> **Problem statement**: Output every line below exactly.

Top of Data records

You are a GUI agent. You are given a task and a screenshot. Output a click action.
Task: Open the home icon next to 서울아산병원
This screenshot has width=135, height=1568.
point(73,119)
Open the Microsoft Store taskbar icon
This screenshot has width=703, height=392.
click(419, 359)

Bottom of Data records

> **Answer box**:
You are a GUI agent. You are given a task and a screenshot. Output a click action.
Task: Open the home icon next to 서울아산병원
This screenshot has width=135, height=1568.
point(73,119)
Open the Microsoft Store taskbar icon
This screenshot has width=703, height=392.
click(419, 359)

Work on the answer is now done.